** WHAT THIS TASK INVOLVES **
Continue the VuFind server administration transcript from its last sentence.

** DOCUMENT EXTRACT **
Video 5: Administering a VuFind® Server

The fifth VuFind® instructional video shows you some important server administration tasks to keep your VuFind site happy and healthy: making sure that Solr auto-starts on boot-up (using systemd), and configuring cleanup of old search and session data.

Video is available as an mp4 download or through YouTube.

Related Resources

Starting and Stopping Solr wiki page

Update Notes

This video was recorded using VuFind 6.1. In VuFind 7.0, two significant changes were made which impact the content of this video:

Solr now runs on port 8983 instead of port 8080. When creating the vufind.service file as shown in the video, the filename in the PIDFile line should be changed from solr-8080.pid to solr-8983.pid.
The command line utilities still work the same as portrayed in the video, but they have been visually improved, so some displays may look different.

Transcript

Welcome to the fifth VuFind video. This time around, we are going to talk about administering a VuFind server after you've built and configured it, since there are a few common tasks that it's useful to know about. We're going to cover both getting Solr set up in a secure way and making sure that it starts automatically when your server boots up. And we're going to talk about some cleanup you'll want to do to make sure that you don't accidentally fill up your disk without realizing it.

So let's start with Solr setup. For the purposes of this video, I am going to show you how to set up VuFind autostart using systemd. Systemd is a set of tools shared across Linux distributions which are focused on system and service management. This is a comparatively new development in Linux land, which is to say it's been around for several years, but if you've been in Linux a long time, you may be more familiar with the earlier system that used symbolic links to a directory called init.d. Systemd gets rid of obscure bash scripts and replaces them with configuration files, and while it took a little getting used to, I've come to really like it, and so I'm going to go through it in some detail in this video to help you understand how it works and what it's doing for you.

But first, let's talk about Solr security quickly. So when you install Solr, you're creating a web service that can have data sent to it and that VuFind communicates with to do searching. I hope it goes without saying, but it might not, that you do not want to expose your Solr index to the whole world because people can do malicious things to it. So you should always have Solr behind a firewall so that VuFind can talk to it, but nobody who doesn't need to has access. Additionally, it's a really good idea to create a user account dedicated to running Solr and give ownership of the Solr directories to that account, so that if somebody does somehow get to your Solr web interface and exploit a bug that allows them to do something malicious, their ability to do harm is somewhat constrained by file ownerships and so forth.

So what we are going to do in this video is create a Solr user, give ownership of the Solr directories to that Solr user, and then set up systemd so that the Solr user starts up Solr when the server boots. So first of all, we'll just do the bare minimum to create a user. We will say sudo adduser solr. So this creates a user named Solr, and we're going to set the disabled password switch (–disabled-password) because we don't need to have a password for this account. We're not going to be logging in as it.

** GIVEN INFORMATION **

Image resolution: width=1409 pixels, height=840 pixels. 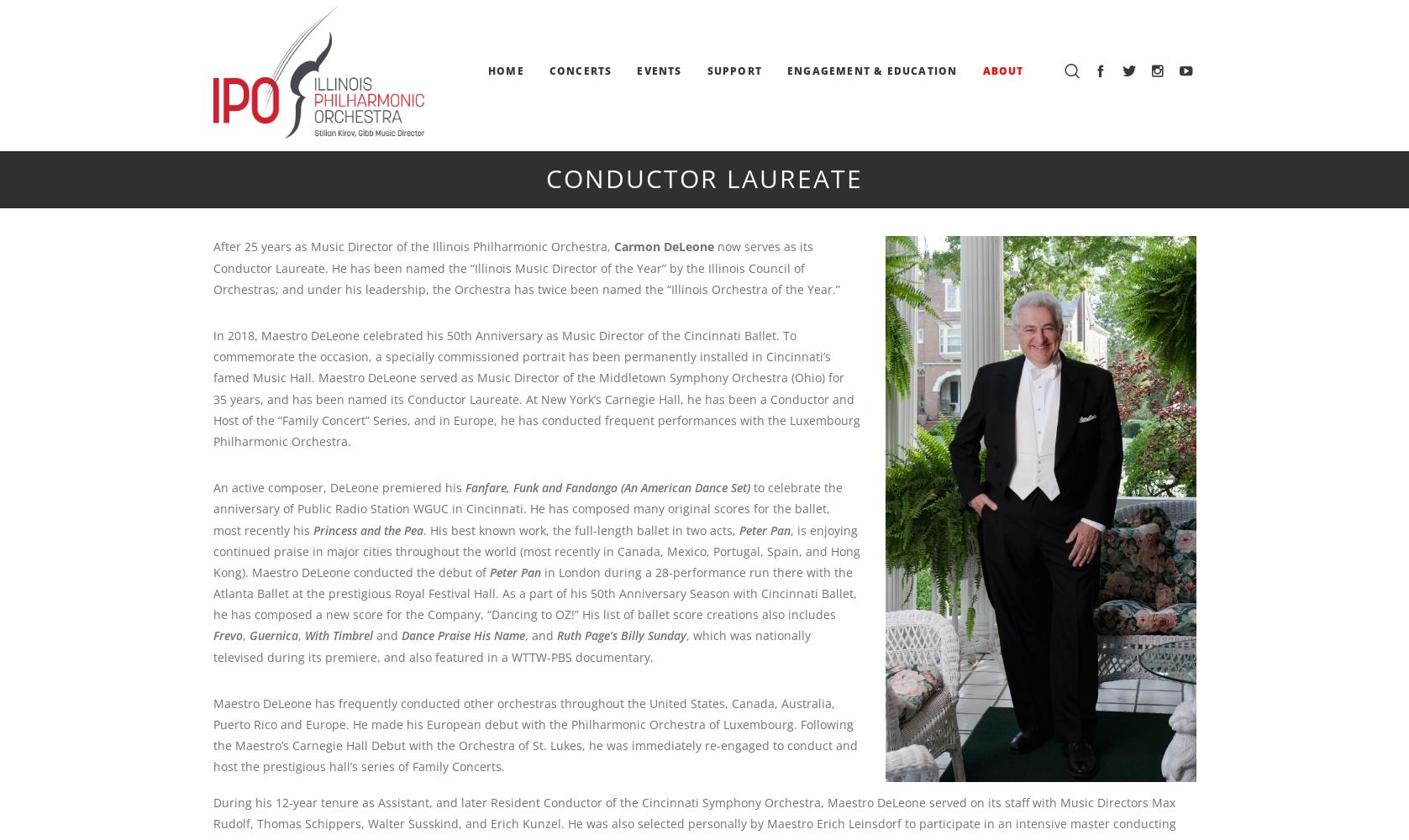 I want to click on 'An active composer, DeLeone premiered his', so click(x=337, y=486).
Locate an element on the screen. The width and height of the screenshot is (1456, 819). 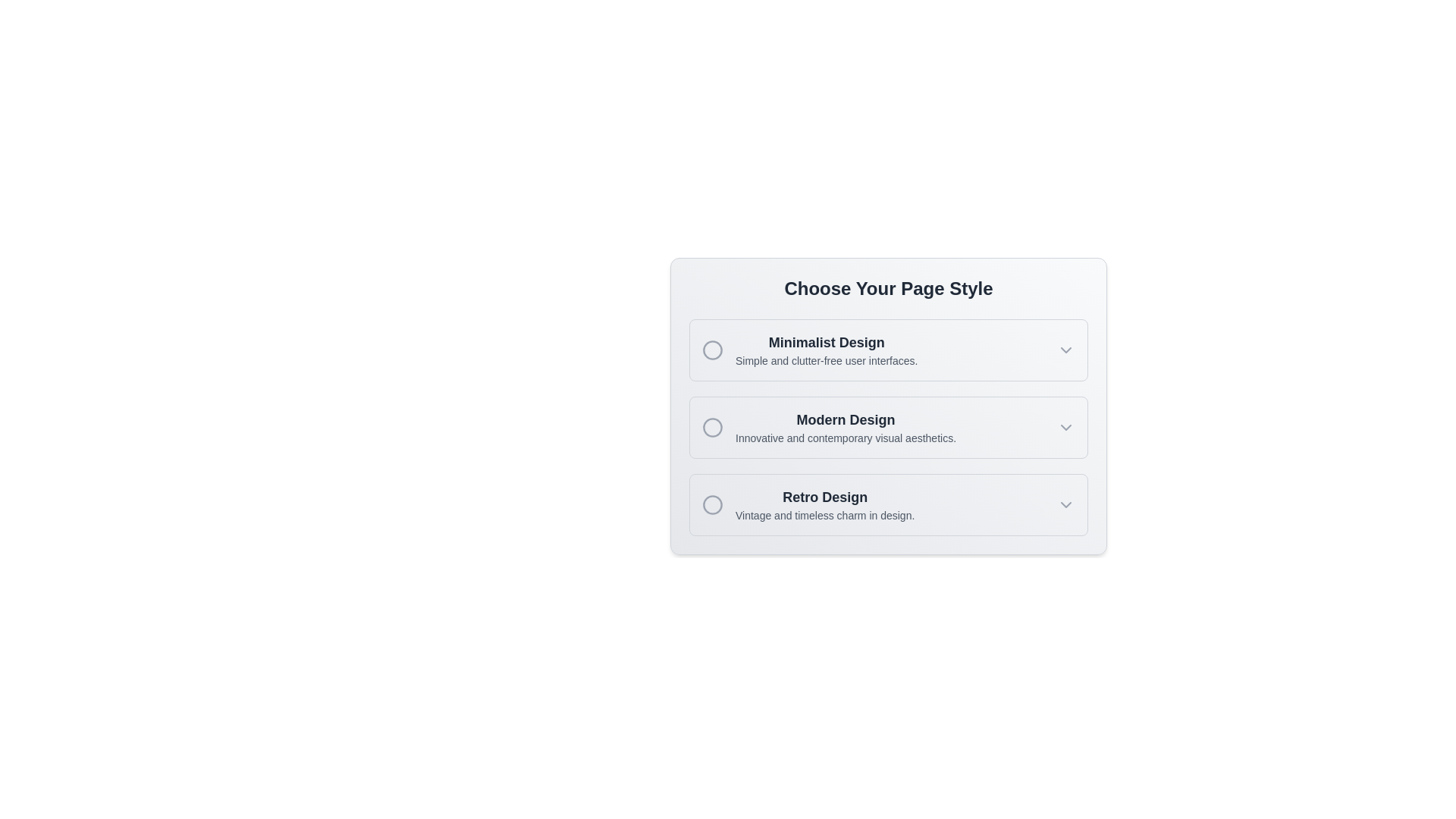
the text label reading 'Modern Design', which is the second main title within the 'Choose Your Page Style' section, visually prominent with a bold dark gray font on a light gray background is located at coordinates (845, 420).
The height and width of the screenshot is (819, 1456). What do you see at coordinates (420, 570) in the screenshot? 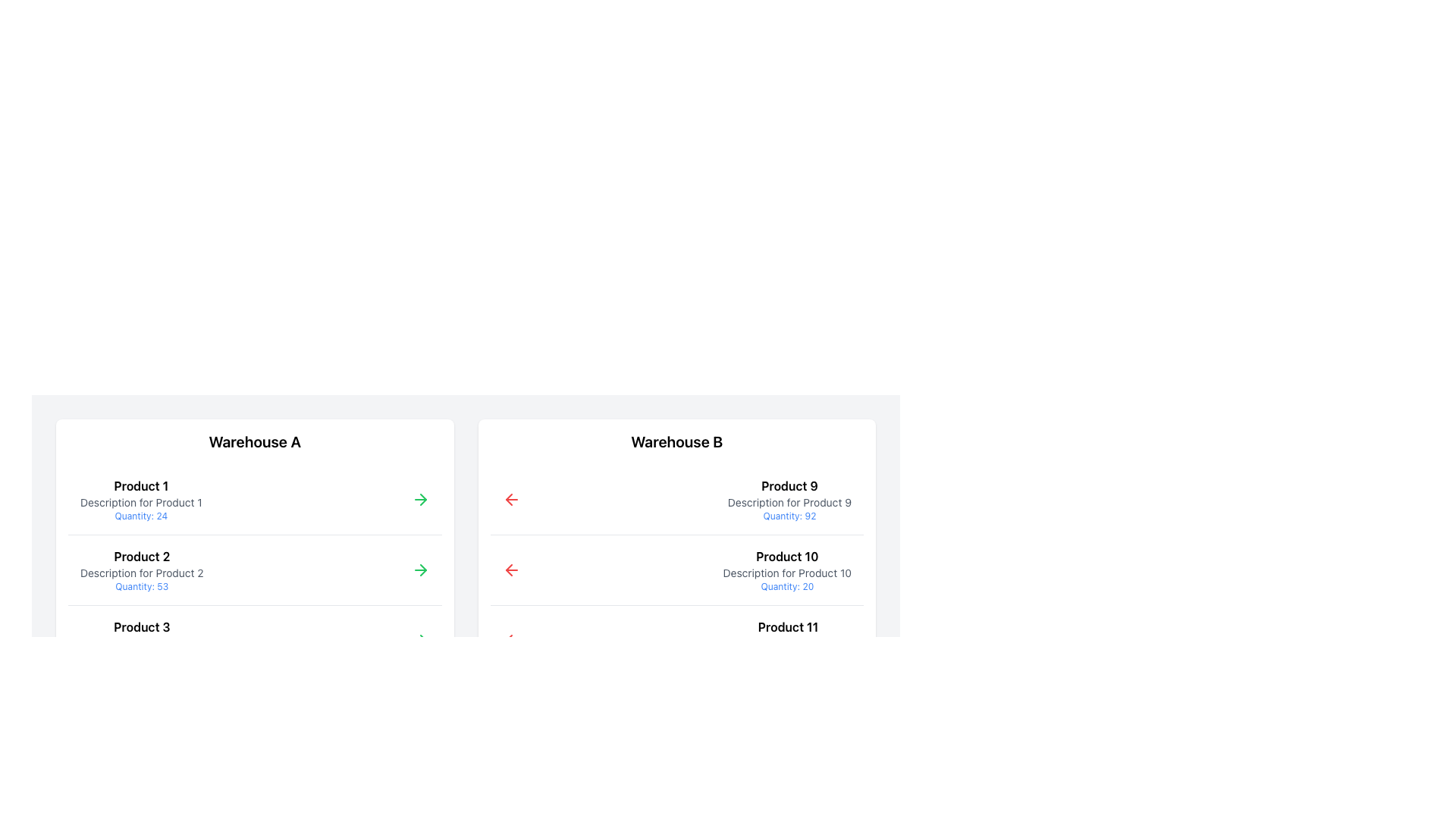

** REPLY **
And we're just going to accept all the defaults because this is a demo. So now that we have a user created called solr, we can give it ownership of our Solr directories, “-R” for recursive, “solr:solr” to give both user and group ownership of the directory in question, and we're going to say “$VUFIND_HOME/solr” (sudo chown -R solr:solr $VUFIND_HOME/solr). And now if I do an ls -l of the VuFind home Solr directory, I see that it is owned by Solr and in the Solr group.

Now we are all set to create a systemd service to boot up Solr web. There is a directory called /etc/systemd/system, which is where service definitions live so I'm going to use my nano editor. So, sudo nano /etc/systemd/system/vufind.service. Every service definition needs to end in dot service to tell systemd that it is a service. So I'm creating a blank file and I'm going to type in a whole bunch of parameters here to explain how the services supposed to work.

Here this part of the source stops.